### PASSAGE FOR REVIEW
::::::

Berberine alleviates oxidized low-density lipoprotein-induced macrophage activation by downregulating galectin-3 via the NF-κB and AMPK signaling pathways.

Macrophage activation plays a central role in neoatherosclerosis and in-stent restenosis after percutaneous coronary intervention (PCI). Galectin-3, mainly expressed on macrophages, is an important regulator of inflammation. This study aimed to investigate the effects of berberine (BBR) on oxidized low-density lipoprotein (ox-LDL)-induced macrophage activation and galectin-3 expression and their underlying mechanisms. THP-1-derived macrophages were pretreated with BBR prior to stimulation with ox-LDL. Galectin-3 expression was measured by real-time PCR, Western blotting, and confocal microscopy. Macrophage activation was assessed by lipid accumulation, expression of inflammatory cytokines, and CD11b and CD86. Plasma galectin-3 levels were measured in patients undergoing PCI at baseline and after BBR treatment for 3 months. BBR suppressed ox-LDL-induced upregulation of galectin-3 and macrophage activation. Overexpression of galectin-3 intervened the inhibitory effect of BBR on macrophage activation. BBR activated phospho-AMPK and inhibited phospho-NF-κB p65 nuclear translocation. AMPK inhibition and NF-κB activation abolished the inhibitory effects of BBR on galectin-3 expression and macrophage activation. Combination of BBR and rosuvastatin exerted greater effects than BBR or rosuvastatin alone. However, BBR treatment did not further reduce plasma galectin-3 after PCI in patients receiving standard therapy. In conclusion, BBR alleviates ox-LDL-induced macrophage activation by downregulating galectin-3 via the NF-κB and AMPK signaling pathways.

::::::

Source data:
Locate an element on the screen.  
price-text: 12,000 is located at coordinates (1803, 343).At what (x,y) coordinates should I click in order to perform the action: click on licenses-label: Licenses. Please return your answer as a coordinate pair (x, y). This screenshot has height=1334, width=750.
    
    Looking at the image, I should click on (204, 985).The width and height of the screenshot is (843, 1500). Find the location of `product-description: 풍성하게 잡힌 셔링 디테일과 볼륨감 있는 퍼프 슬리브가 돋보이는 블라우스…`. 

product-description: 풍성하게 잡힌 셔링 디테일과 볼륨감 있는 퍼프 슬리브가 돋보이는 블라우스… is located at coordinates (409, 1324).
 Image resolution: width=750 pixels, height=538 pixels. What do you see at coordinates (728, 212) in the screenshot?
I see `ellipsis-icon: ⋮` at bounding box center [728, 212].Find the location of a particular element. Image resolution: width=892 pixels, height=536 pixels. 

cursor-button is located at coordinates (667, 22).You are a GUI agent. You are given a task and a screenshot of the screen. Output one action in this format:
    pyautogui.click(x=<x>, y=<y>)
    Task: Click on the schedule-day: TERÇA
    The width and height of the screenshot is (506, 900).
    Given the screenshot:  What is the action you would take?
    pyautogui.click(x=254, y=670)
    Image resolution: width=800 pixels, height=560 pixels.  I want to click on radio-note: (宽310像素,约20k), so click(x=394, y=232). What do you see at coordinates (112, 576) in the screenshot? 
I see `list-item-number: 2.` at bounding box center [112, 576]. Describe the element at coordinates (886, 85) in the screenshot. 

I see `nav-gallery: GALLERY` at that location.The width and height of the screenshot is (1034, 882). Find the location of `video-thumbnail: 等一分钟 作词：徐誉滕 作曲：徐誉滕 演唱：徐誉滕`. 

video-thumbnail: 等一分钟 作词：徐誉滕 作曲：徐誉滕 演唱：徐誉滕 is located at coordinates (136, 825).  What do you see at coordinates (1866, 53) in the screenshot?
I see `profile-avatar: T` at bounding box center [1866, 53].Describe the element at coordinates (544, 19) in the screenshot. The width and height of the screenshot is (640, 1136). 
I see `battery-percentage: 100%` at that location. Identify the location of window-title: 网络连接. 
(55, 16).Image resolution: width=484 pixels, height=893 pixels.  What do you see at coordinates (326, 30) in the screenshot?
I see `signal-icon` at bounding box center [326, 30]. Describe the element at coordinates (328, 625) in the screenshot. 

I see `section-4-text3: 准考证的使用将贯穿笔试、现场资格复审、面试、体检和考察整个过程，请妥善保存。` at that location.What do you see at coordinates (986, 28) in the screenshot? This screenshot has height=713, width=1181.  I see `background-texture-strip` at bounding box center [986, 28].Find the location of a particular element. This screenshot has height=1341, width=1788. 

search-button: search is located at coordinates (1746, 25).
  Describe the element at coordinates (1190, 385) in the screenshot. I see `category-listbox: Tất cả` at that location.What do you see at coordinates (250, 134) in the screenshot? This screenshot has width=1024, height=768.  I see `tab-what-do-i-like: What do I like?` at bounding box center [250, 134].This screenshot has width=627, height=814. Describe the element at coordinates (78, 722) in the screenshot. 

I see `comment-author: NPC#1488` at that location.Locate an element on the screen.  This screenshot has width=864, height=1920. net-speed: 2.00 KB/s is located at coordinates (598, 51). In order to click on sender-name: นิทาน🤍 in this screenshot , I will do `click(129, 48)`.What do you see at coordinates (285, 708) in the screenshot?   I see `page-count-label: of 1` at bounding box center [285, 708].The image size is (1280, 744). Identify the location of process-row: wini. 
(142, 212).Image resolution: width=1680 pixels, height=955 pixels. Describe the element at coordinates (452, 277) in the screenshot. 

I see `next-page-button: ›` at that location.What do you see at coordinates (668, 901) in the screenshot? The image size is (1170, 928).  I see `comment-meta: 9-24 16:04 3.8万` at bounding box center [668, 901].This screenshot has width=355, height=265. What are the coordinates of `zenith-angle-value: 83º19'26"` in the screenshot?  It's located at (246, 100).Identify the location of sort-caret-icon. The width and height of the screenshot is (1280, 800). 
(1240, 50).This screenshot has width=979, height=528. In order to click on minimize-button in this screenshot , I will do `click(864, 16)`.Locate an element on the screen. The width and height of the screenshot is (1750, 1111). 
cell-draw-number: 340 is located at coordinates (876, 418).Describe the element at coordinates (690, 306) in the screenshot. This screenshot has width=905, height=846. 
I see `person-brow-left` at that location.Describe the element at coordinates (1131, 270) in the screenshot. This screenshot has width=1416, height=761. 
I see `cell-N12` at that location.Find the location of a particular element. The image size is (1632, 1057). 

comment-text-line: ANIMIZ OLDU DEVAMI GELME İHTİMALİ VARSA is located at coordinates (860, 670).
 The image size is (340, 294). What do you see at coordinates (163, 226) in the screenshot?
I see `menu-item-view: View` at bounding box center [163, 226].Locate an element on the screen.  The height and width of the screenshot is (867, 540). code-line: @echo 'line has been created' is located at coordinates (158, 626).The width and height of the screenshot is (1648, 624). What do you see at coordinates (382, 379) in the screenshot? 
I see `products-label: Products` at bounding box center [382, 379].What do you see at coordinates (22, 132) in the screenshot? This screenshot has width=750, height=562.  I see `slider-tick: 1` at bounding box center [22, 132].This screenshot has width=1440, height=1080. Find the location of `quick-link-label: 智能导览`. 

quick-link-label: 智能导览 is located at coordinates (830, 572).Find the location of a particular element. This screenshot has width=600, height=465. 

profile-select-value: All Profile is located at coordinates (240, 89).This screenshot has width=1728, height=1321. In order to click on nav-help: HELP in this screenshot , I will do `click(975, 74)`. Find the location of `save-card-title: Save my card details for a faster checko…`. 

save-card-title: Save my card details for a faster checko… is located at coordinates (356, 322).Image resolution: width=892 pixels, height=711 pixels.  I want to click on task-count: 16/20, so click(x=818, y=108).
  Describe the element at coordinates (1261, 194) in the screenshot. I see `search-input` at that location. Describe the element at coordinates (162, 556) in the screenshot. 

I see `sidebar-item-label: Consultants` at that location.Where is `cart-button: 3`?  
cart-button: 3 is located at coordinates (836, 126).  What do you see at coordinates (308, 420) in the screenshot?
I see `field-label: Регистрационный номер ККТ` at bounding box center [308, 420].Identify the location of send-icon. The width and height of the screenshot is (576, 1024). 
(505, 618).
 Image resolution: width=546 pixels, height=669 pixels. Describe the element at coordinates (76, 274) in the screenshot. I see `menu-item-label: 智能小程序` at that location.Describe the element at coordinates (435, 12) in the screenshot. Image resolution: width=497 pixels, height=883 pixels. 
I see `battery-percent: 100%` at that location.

::::::

### COMPLETE THE FOLLOWING
(a) List the methods the berberine abstract names for measuring galectin-3 expression.
(b) According to the berberine abstract, how long were patients undergoing PCI treated with BBR before their plasma galectin-3 was measured again?
(c) Please translate this sentence from the berberine abstract into Spanish: "BBR suppressed ox-LDL-induced upregulation of galectin-3 and macrophage activation."

### SOLUTION LIST
(a) Real-time PCR, Western blotting, confocal microscopy

(b) 3 months

(c) La BBR suprimió la regulación al alza de la galectina-3 y la activación de los macrófagos inducidas por las ox-LDL.